* Data under study

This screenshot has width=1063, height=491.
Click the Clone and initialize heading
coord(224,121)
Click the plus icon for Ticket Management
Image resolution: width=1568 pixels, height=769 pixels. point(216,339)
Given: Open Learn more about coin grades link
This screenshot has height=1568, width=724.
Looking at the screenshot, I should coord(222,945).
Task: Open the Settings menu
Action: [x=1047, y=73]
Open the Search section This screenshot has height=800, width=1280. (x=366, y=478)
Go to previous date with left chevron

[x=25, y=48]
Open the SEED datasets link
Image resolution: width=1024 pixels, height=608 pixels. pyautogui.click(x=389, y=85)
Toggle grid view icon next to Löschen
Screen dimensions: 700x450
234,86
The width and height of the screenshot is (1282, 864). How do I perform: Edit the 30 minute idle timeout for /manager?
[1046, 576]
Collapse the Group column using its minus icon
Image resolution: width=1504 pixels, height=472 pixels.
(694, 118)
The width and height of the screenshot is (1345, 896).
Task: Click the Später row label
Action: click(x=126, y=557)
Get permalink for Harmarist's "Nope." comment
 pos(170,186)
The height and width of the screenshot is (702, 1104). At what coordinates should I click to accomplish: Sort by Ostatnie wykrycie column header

* Description of the task
Repeat the line containing "Get permalink for" and all subsequent lines through the final line of the data, exactly and with no others.

* Response area
Get permalink for Harmarist's "Nope." comment
 pos(170,186)
The height and width of the screenshot is (702, 1104). At what coordinates should I click to accomplish: Sort by Ostatnie wykrycie column header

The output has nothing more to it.